If all criteria are met, patients are placed on the waiting list. Urgency is assigned according to the severity of the disease. For this purpose, the liver value Bilirubin, the kidney value Creatinin and the blood clotting are taken into account.
A score is calculated from these values. Patients with a tumor can receive additional points. In principle, there is also the possibility of a living donation.
For this, the same conditions must be fulfilled. In the western world, chemotherapy for the treatment of liver cancer plays hardly any role, since here liver cancer is often accompanied by cirrhosis of the liver. In other countries, chemotherapy is used to treat liver cancer.
In the western world, local chemotherapy procedures are used. However, these usually have no intention of healing, but are used for so-called bridging – i.e. to combat tumor growth while waiting for a new liver. The procedure is called transarterial chemoembolization (TACE).

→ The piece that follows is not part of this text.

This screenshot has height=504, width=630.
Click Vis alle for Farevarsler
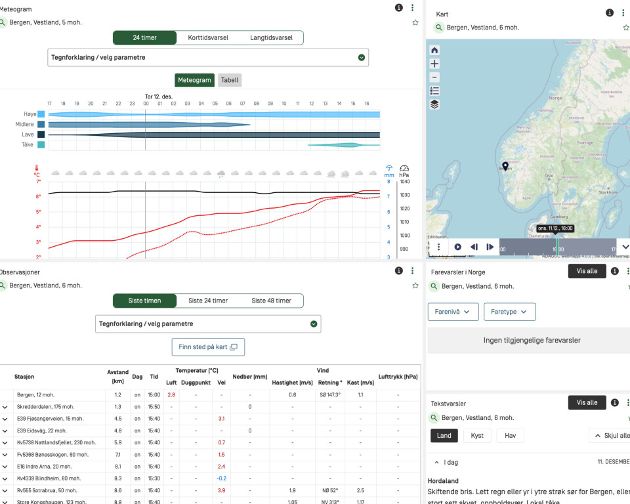[x=587, y=271]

A catheter is inserted through the groin into the hepatic arteries. Through this catheter, chemotherapeutic agents can then be administered locally. In addition, small plastic particles are injected into the vessel that supplies the tumor.
As a result, this vessel is blocked and the cancer cells are no longer supplied with sufficient nutrients and oxygen and die. Chemo-embolization is also frequently combined with drug therapy in patients undergoing palliative treatment, as studies have shown an extension of life. However, TACE should only be used in patients who still have good liver function.
There are two different possibilities of radiation. Firstly, there is the classic radiation therapy, in which radiation is applied to the liver cancer from outside. This procedure is used when the tumor cannot be removed by surgery.
Another radiation procedure is selective internal radiotherapy (SIRT), also known as Transarterial Radioembolisation (TARE). In SIRT, the cancer cells are irradiated from within. Small beads that emit radiation are positioned in the tumor’s vessels. This exposes the cancer cells to a higher radiation dose and the vessels supplying the tumor are sealed.